I suspect that at least some developers think like you do. That's why we have trouble with specialization, trouble with GATs, trouble with traits which we are discussing here…
I was always thinking about this rule (liefetimes can not affect runtime behavior) similarly to problems monomorphization is causing: very annoying implementation detail which makes nice things impossible.
But you are right: because that rule does exist we can treat lifetimes as annoying markup on top of a nice type system.
Frankly, I wouldn't want that, but I can see why people may want it to be treated that way.
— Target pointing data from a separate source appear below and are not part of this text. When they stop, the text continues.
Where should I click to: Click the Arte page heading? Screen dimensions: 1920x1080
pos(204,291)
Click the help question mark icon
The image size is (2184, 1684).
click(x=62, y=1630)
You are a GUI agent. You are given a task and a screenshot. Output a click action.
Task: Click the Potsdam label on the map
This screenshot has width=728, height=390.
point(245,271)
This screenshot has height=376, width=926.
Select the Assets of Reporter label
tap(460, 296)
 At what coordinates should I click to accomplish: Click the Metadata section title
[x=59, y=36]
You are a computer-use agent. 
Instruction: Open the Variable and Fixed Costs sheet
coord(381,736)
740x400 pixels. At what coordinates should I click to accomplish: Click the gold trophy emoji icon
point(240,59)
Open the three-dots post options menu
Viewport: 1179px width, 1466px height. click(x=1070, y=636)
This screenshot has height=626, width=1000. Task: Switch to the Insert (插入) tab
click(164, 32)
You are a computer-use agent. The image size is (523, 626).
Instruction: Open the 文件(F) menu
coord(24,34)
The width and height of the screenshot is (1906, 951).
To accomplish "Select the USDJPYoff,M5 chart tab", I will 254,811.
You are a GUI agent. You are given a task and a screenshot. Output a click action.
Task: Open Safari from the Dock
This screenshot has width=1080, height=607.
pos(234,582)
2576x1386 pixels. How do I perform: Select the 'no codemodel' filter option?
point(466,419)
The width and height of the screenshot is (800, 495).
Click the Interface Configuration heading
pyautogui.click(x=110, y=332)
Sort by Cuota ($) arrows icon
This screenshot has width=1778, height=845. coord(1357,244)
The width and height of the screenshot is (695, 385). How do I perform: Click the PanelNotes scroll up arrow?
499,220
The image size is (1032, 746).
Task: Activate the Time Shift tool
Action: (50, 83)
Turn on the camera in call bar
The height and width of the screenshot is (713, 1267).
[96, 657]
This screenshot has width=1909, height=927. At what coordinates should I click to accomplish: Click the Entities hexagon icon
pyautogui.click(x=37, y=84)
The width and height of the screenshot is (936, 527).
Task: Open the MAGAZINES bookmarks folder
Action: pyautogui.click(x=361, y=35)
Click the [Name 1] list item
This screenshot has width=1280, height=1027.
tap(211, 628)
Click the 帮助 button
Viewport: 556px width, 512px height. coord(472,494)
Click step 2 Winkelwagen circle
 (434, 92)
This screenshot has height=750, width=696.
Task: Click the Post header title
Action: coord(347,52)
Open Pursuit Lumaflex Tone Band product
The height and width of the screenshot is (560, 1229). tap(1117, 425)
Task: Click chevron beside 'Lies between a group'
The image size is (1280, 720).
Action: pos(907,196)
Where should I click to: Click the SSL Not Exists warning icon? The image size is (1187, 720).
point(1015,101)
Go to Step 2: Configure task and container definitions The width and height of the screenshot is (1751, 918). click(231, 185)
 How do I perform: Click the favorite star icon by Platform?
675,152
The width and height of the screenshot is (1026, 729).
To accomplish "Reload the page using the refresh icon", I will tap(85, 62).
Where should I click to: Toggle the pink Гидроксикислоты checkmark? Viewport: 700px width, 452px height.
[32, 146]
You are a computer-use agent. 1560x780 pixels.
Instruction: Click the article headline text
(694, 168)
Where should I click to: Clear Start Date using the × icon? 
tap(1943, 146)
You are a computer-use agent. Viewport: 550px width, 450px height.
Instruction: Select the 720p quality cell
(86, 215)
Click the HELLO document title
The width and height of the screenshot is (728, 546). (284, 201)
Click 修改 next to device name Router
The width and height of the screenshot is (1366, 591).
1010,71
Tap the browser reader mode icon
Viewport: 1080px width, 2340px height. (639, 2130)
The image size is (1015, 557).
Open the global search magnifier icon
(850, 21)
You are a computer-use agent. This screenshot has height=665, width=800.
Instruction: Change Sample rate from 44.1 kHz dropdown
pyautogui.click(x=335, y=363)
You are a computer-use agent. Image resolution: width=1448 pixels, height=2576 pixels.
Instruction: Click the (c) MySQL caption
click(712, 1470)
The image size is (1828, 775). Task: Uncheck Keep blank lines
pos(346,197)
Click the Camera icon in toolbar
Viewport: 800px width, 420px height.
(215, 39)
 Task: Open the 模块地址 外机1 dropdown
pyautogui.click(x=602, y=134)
Oooh. Nice. I guess that is why we cannot just go and fix Rust's type system: this wouldn't be a backward compatible change.
I would consider the fact that this code compiles very much a problem (we are making something which deals with transient type 'static how can that work?), but yeah, I get your point.
I would consider it a bug in the compiler, sorry. Because it makes reasoning about what is possible or what is not possible with types pretty convoluted. The idea that a certain type (and then, object of some time) may exist for longer than types of it's parameters just makes no sense to me.
I wonder if something like Rust 2.0 where types would become in a somewhat sane fashion (not source-compatible but somewhat link-compatible) is possible. Because, frankly, what Any does looks sane to me and these relaxations for functions don't look sane… but if I understand correctly we cannot just fix it: to make Rust's typesystem sane and stop that madness we need to declare constructs which today are acceptable as invalid… and provide a replacement (most likely by lifting that “lifetime bounds cannot affect runtime behavior”)… and when code “before” and “after” cannot the same… it's very much a definition of a breaking change.